First, we do not accept that it is necessary to contact authors to get access to the assets necessary to replicate the work described in the manuscript. This is crystal clear in our policy. Therefore, you must publish the SULEC code in one of the repositories that we accept, without restriction, open to anyone, and under a license that allows anyone to run it to be able to test and replicate your work.
Secondly, in the "Code Availability" section, the link to the Zenodo repository for DwarfElephant 1.0 is broken; please, fix it.
For ParFlow, you point to a GitHub repository. However, GitHub is not a suitable repository for scientific publication. GitHub itself instructs authors to use other alternatives for long-term archival and publishing, such as Zenodo. Fortunately, for ParFlow, there are several Zenodo repositories that maybe you could use.
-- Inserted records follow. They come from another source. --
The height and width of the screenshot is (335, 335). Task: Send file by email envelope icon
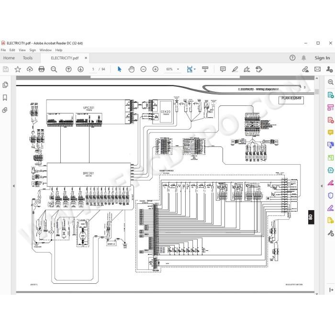coord(317,69)
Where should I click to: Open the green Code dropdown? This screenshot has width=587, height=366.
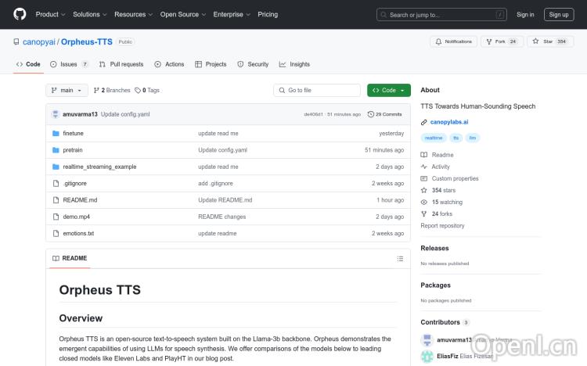click(x=388, y=90)
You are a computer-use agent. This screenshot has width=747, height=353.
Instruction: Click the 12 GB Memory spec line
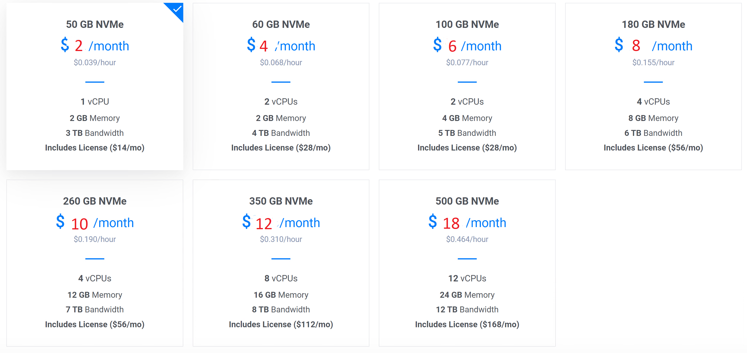[x=95, y=295]
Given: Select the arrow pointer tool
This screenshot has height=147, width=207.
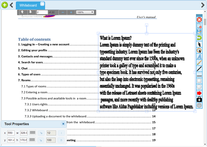Looking at the screenshot, I should [x=199, y=44].
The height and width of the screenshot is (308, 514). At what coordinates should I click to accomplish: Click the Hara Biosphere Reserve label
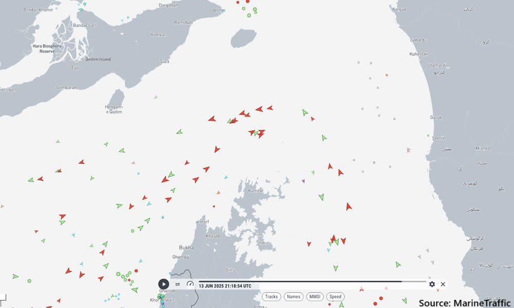47,48
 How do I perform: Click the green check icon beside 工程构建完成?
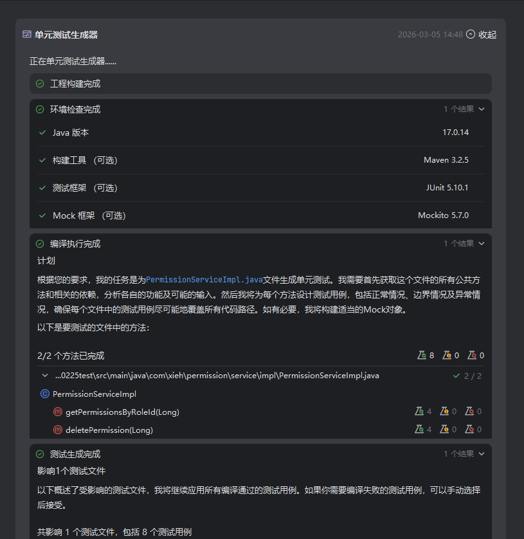[x=40, y=84]
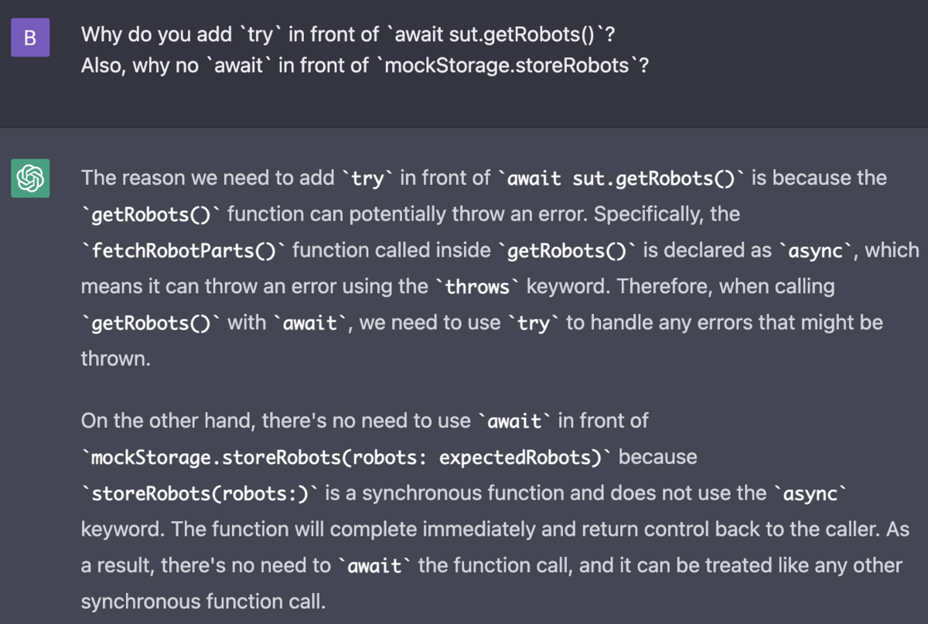Click the `mockStorage.storeRobots(robots: expectedRobots)` code snippet
The image size is (928, 624).
click(x=346, y=458)
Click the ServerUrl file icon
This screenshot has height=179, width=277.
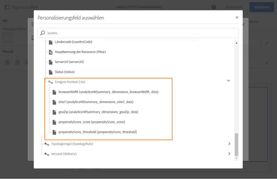pos(51,62)
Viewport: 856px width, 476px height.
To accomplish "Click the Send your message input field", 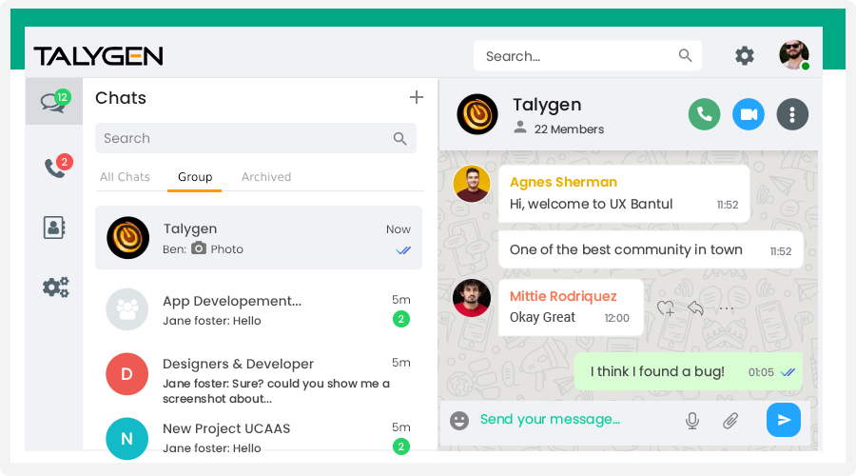I will (571, 420).
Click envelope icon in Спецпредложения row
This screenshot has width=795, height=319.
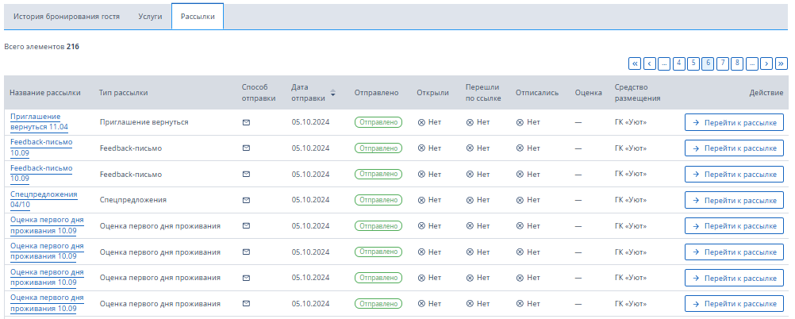click(247, 200)

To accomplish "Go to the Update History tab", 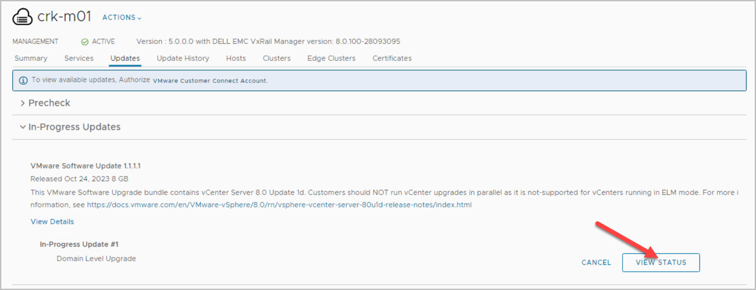I will 183,58.
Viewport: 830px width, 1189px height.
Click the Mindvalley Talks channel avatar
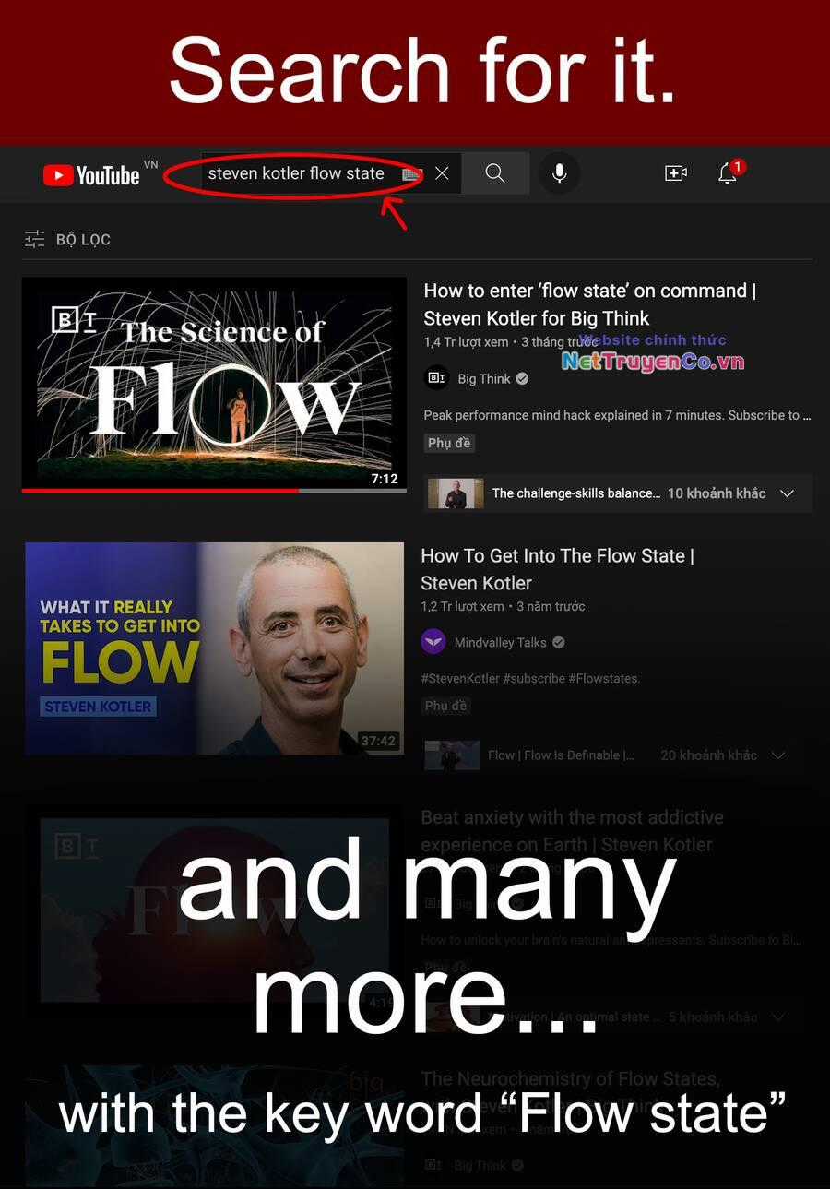tap(433, 642)
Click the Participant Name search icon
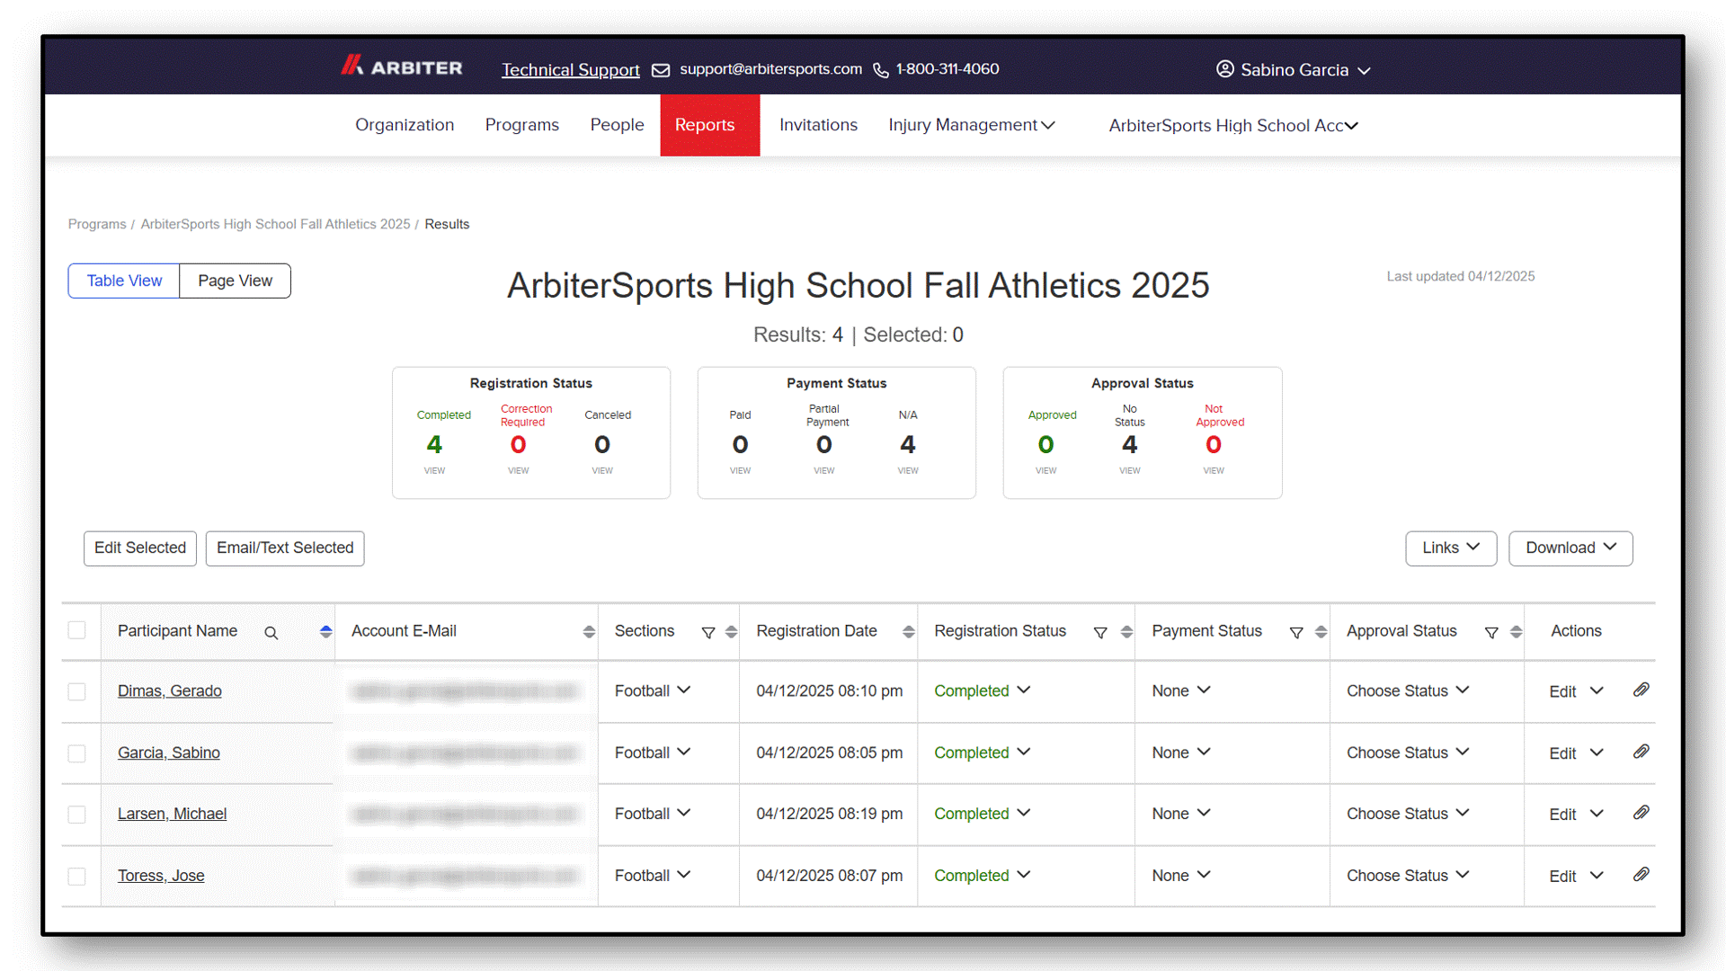1726x971 pixels. [271, 633]
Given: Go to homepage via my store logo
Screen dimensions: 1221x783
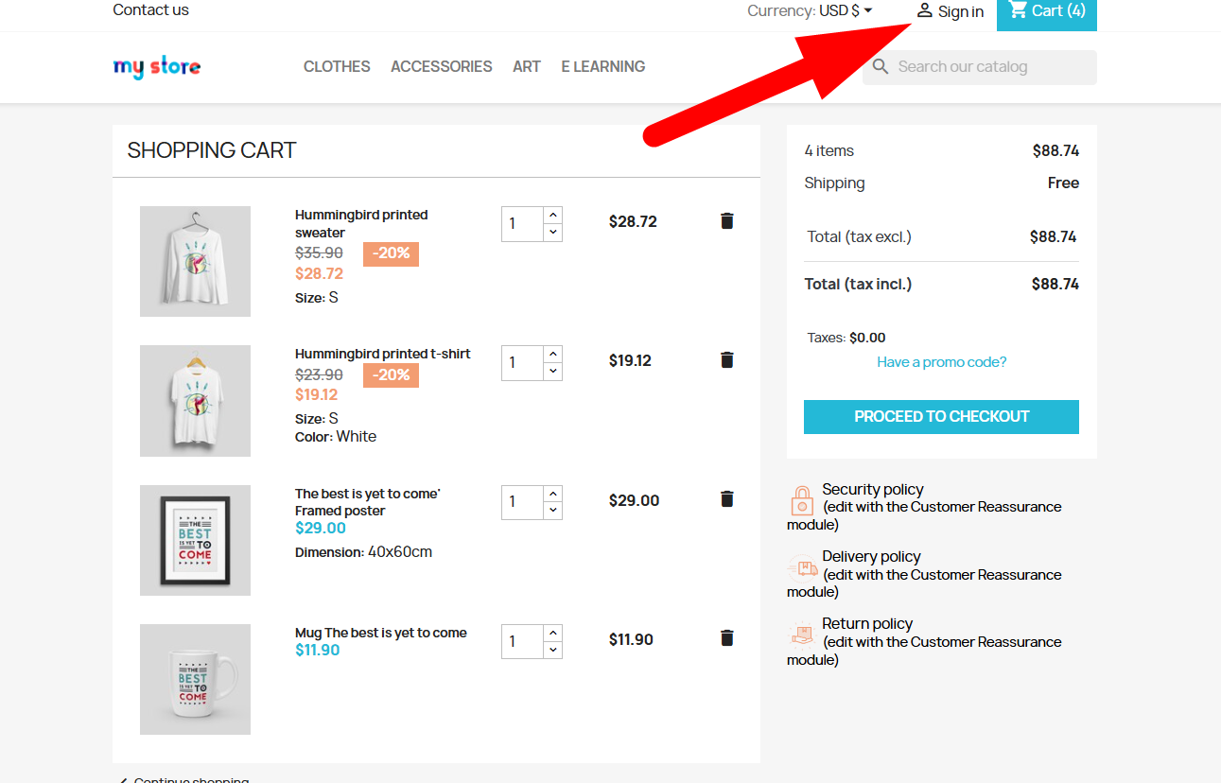Looking at the screenshot, I should click(157, 66).
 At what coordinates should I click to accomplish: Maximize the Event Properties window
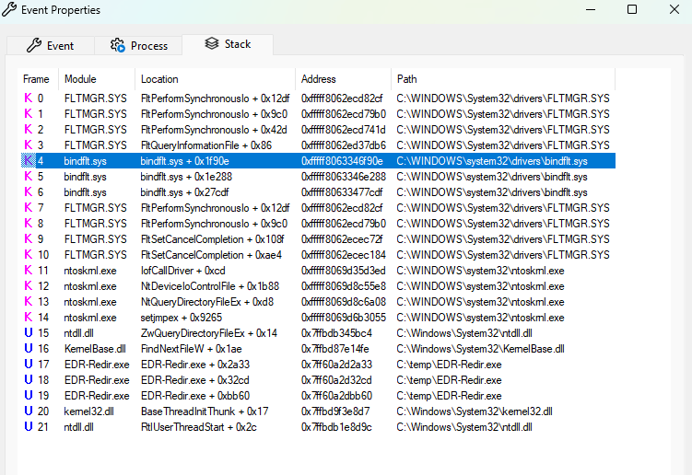point(631,10)
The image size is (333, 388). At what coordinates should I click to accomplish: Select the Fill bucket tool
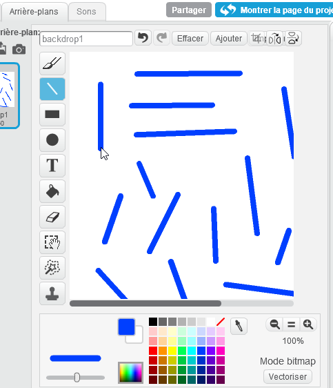coord(52,191)
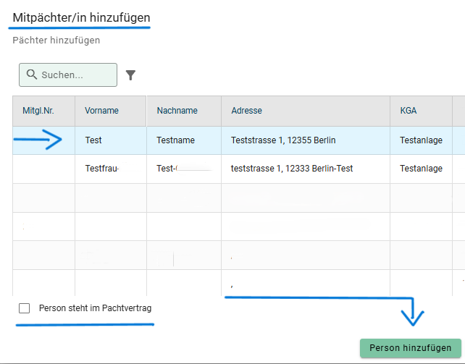Select address teststrasse 1, 12333 Berlin-Test
Viewport: 465px width, 364px height.
point(292,169)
This depends on the ParFlow version that you are using for your work (by the way, you do not specify in the text, and you must do it). If there is not a ParFlow repository for the version that you use here, then you should create it.
Therefore, please, publish the SULEC and ParFlow codes in one of the appropriate repositories, and reply to this comment with the relevant information for them (link and DOI) as soon as possible, as it should be available for the Discussions stage. Also, please, include the relevant primary input/output data.
Also, do not forget to include in a potentially reviewed version of your manuscript the modified 'Code and Data Availability' section with the new DOIs.
Juan A. Añel

Geosci. Model Dev. Exec. Editor

Citation: https://doi.org/10.5194/gmd-2022-309-CEC1
- AC2:
  'Reply on CEC1', Denise Degen, 10 May 2023
  
  Dear Juan Antonio Añel,
  Thank you for your comment regarding the Data and Code Availability Section. We agree that all data should be provided that allow re-creating the surrogate models in our manuscript, for test or benchmarking purposes. We thank you for the opportunity to adjust this section during the review process. We will describe below which data are needed to construct the surrogate models.
  Our manuscript does not further develop the three mentioned software packages (SULEC, DwarfElephant, ParFlow) nor uses these softwares for model testing. Instead, the aim of the paper is to construct surrogate models through physics-based machine learning based on output data from these three software packages. It is thus these output datasets, together with the Non-Intrusive RB code, that are essential for reproducing the surrogate models.
  In order to ensure that the study can be reproduced and access to the data is guaranteed, we published the training and validation data sets and their associated model parameters, as well as the Non-Intrusive RB code for the construction of all three surrogate models in the following Zenodo repository (https://doi.org/10.5281/zenodo.7918740). The training and validation data sets are constructed with the three above-mentioned software packages. For the construction of the geothermal data set we used DwarfElephant v1.0 (available on Zenodo, https://doi.org/10.5281/zenodo.4074777), for the hydrology data set ParFlow v3.10 (available on Zenodo, https://doi.org/10.5281/zenodo.6413322), and for the geodynamic data set SULEC v6.1. A publication of SULEC for this manuscript will not be possible. However, as it is not the salt model itself that is the focus of the study, but instead the construction of the surrogate model based on the SULEC output data, the content of this manuscript is fully reproducible with the SULEC output data given in the repository. Furthermore, the presented geodynamic benchmark example is conceptually simple and reproducible in other open-source software packages such as Aspect v.2.4 (available on Zenodo, https://doi.org/10.5281/zenodo.6903424) with the data provided in the manuscript.
  In a revised manuscript, we will adjust the Data and Code Availability Section accordingly.
  Best regards, on behalf of the co-authors,
  Denise Degen
  
  Citation: https://doi.org/10.5194/gmd-2022-309-AC2
  - CEC2: 'Reply on AC2', Juan Antonio Añel, 10 May 2023
    
    Dear authors,
    Many thanks for your reply. I think that it solves our concerns. However, the information that you have included in your reply here in Discussions is not included in the text of your manuscript, where it is quite obscure. Actually, the structure of your manuscript is quite "non-standard". There is no section on Data and Methods explaining what models and data you use, for what, which versions, etc.
    I think that a potentially reviewed version of your manuscript would benefit from a more clear structure and the above-mentioned section, and readers would thank it.
    Regards,
    Juan A. Añel
    Geosci. Model Dev. Executive Editor
    
    Citation: https://doi.org/10.5194/gmd-2022-309-CEC2
RC2:
'Comment on gmd-2022-309', Anonymous Referee #2, 11 Aug 2023

In this article, the authors discuss the potential of combining physics-based and data-driven methods for geophysical applications. One physics-based machine learning method, namely the non-intrusive reduced basis method, is highlighted and tested in three case studies.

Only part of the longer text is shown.